A Buenos Aires il Senato ha approvato il progetto di legge che introduce l'aborto legale in Argentina. Frutto di lunghe lotte del movimento femminista, questa decisione metterà finalmente fine alla pratica dell'aborto illegale. Una pratica che, dalla riconquista della democrazia a oggi, lo ha ricordato lo stesso presidente Alberto Fernández, ha fatto più di tremila vittime per non parlare della "quantità di donne che hanno visto danneggiata la propria salute per un aborto mal fatto".

È grazie all'affermarsi negli ultimi anni di un forte movimento di rivendicazione dei diritti delle donne, che la legge è arrivata in Senato per l'approvazione. Una caratteristica che accomuna l'Argentina al vicino Cile, dove il movimento femminista ha avuto un ruolo importante nel recente fenomeno di esplosione sociale, battendosi per la nuova costituente e per la legalizzazione dell'aborto.

In Argentina il fenomeno ha avuto origine partendo con l'iniziativa "Non una di meno", nato contro la violenza di genere e il femminicidio. Solo in seguito ha ampliato i suoi obiettivi alla legalizzazione dell'aborto e alla parità di genere.

Quella della legalizzazione dell'interruzione volontaria della gravidanza, (Interrupción Voluntaria del Embarazo in spagnolo, da cui Ive, l'acronimo con cui è conosciuto in Argentina), è stato uno dei temi della campagna elettorale di Fernández. Il progetto di legge relativo era stato approvato poco tempo fa dalla Camera dei deputati.

Vista l'esperienza del 2018, quando un similare progetto fu bocciato dal Senato, l'esito non era comunque scontato, permanendo un lieve vantaggio del no, anche se nelle ultime ore si era diffuso un certo ottimismo sul prevalere dell'approvazione della legge.

Di sicuro peso, quindi, è stata la presa di posizione del presidente a poche ore dall'apertura della discussione. Ricordando come la soluzione della vicenda dell'aborto sia innanzitutto "un problema di salute pubblica", Fernández ha criticato chi non vuole dare ascolto alla realtà del problema, ostinandosi ipocritamente a negare "l'aborto come prima negava l'omosessualità".

E come già è avvenuto per il passaggio alla Camera all'inizio di dicembre, anche questa volta era prevedibile che la capitale argentina ospitasse massicce mobilitazioni a sostegno e contro il progetto di legge presentato dal governo, soprattutto nell'area circostante il Senato che è stata chiusa al traffico e dove sono stati approntati sistemi per evitare che sostenitori del progetto di legge, riconoscibili dal colore verde, vengano a contatto con i loro avversari, che hanno sposato il colore azzurro.
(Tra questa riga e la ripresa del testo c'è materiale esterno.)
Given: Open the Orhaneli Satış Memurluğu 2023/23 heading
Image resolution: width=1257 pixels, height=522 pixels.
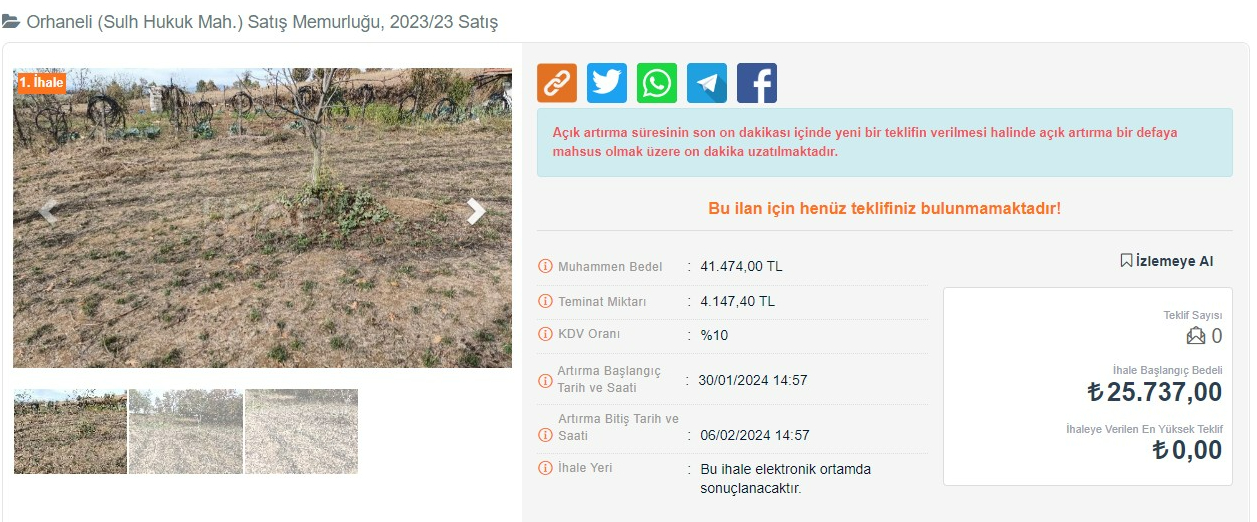Looking at the screenshot, I should tap(250, 21).
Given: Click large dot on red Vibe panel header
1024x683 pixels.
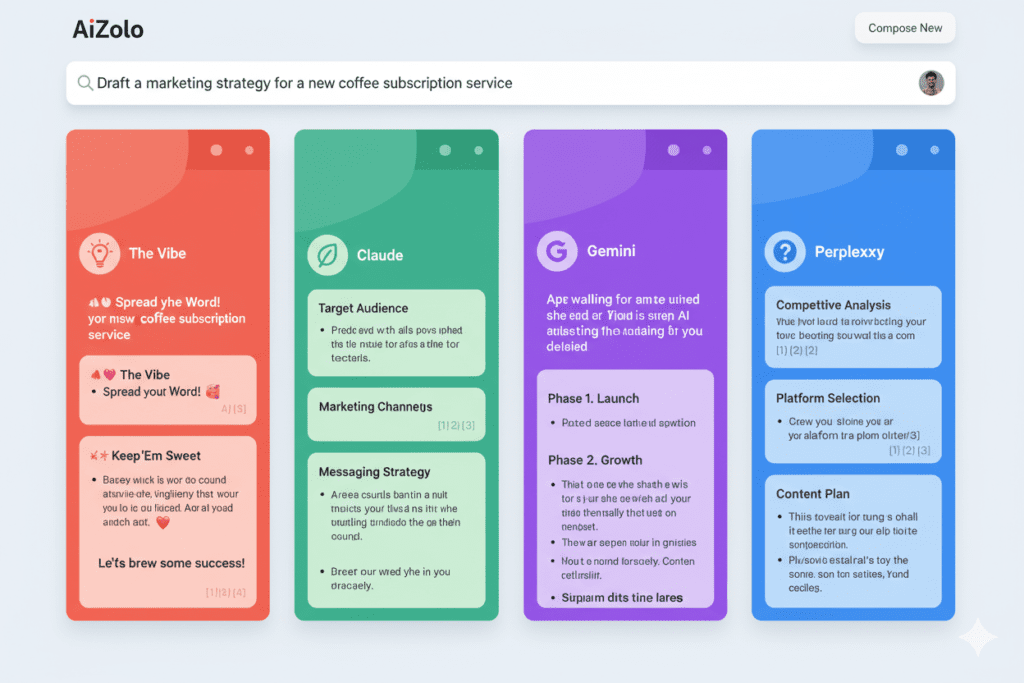Looking at the screenshot, I should pos(216,150).
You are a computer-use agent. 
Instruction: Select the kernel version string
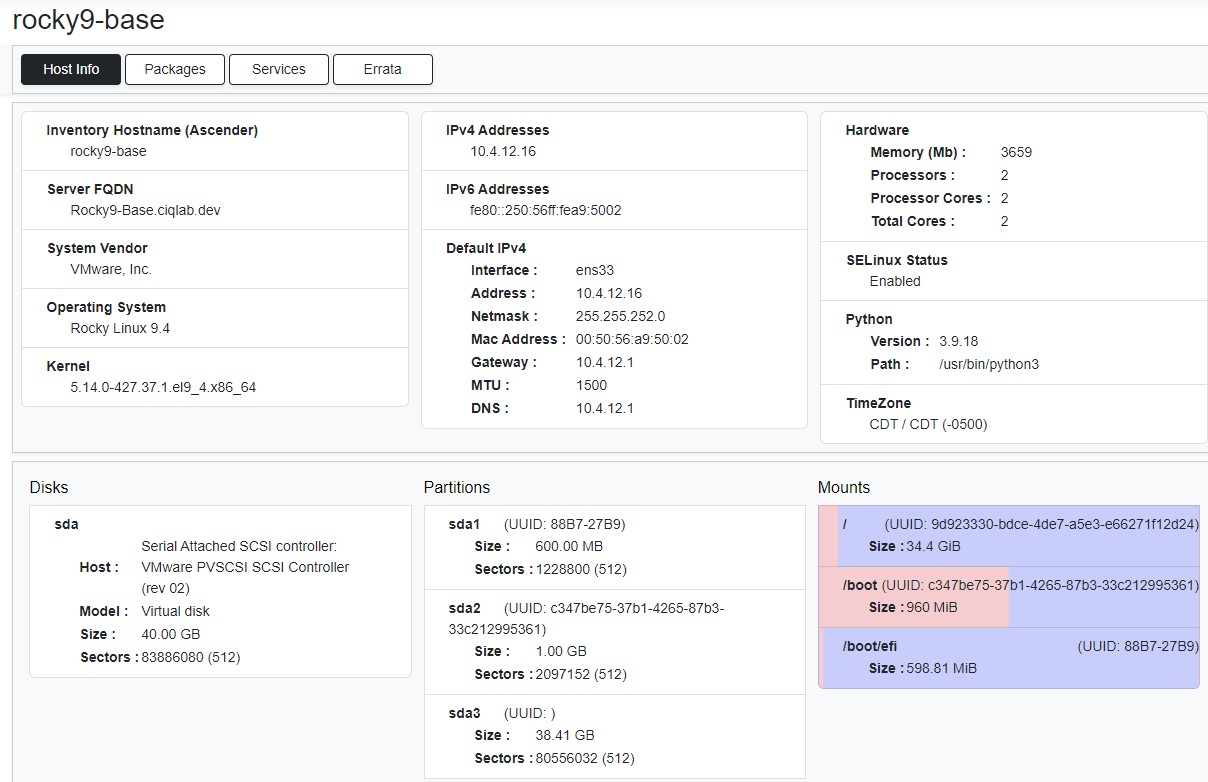pos(163,387)
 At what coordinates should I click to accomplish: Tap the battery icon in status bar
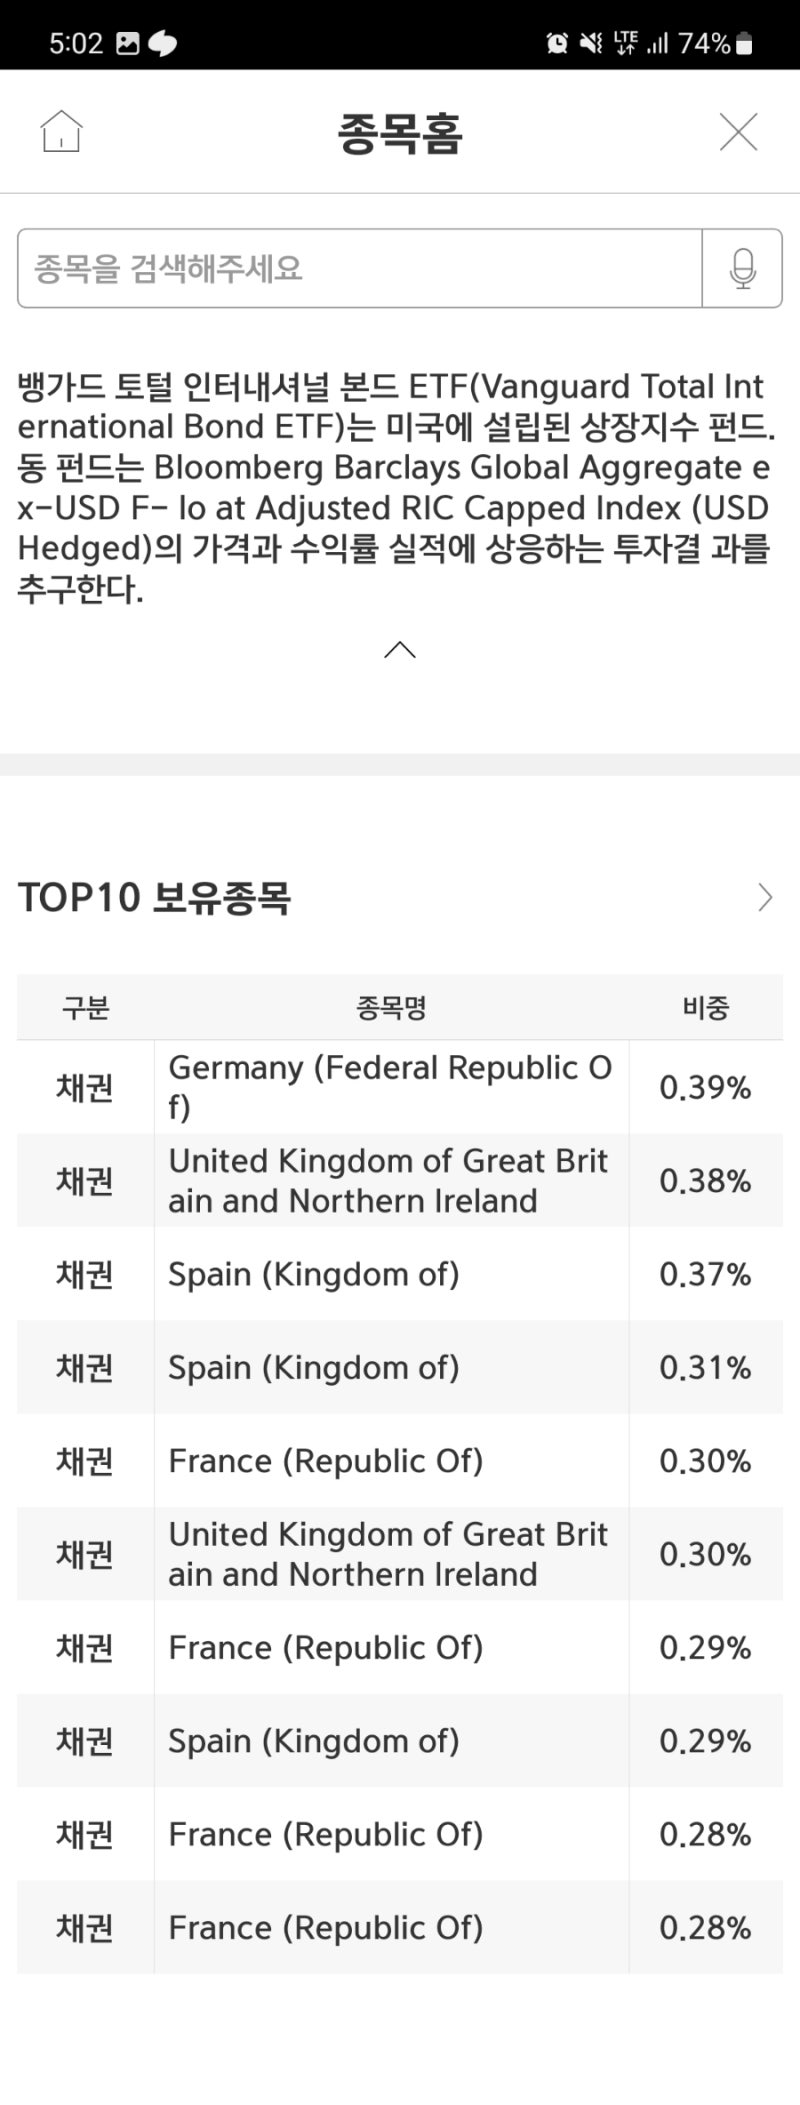point(744,43)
Il testo, approvato dal Senato con 38 voti a favore e 29 contro, permette l'interruzione della gravidanza fino alla quattordicesima settimana inclusa e prevede eccezioni oltre questo limite solo per i casi di violenza sessuale, di gestanti minori di 13 anni o in pericolo di vita.

Ora l'intero sistema sanitario argentino, pubblico e privato, sarà obbligato a soddisfare gratuitamente la richiesta di aborto entro dieci giorni dalla data di presentazione della domanda da parte dell'interessata.

Come già è presente nel nostro ordinamento, l'obiezione di coscienza da parte del medico è ammessa, anche se non gli sarà consentito di sottrarsi all'obbligo della realizzazione della pratica. Accompagna la legge un "Programma dei mille giorni", che punta alla tutela delle donne che scelgono di portare avanti la gravidanza "rafforzando le cure integrali della donna durante la gestazione e dei suoi figli durante i primi anni di vita".

Contraria la Conferenza episcopale argentina, secondo la quale, nell'imperversare della pandemia, il Paese avrebbe avuto altre priorità, a tal punto da rendere "inopportuno" il dibattito sull'aborto, tenuto conto di "una crisi eccezionalmente grave e complessa" che richiede di "porre le migliori energie nel risolvere i problemi".

Grazie a questo esito, l'Argentina farà da apripista in America Latina offrendo un valido sostegno ai movimenti femministi a partire da quello cileno. E soprattutto sarà capace di cambiare la visione che fonda il funzionamento del sistema sullo sfruttamento delle donne.

"Se il Parlamento approva la legge, l'Argentina potrà lasciarsi alle spalle la strada della minaccia penale e della diseguaglianza e percorrere quella della giustizia sociale e dell'esercizio dei diritti", si leggeva nel testo di quella che, a oggi, è legge.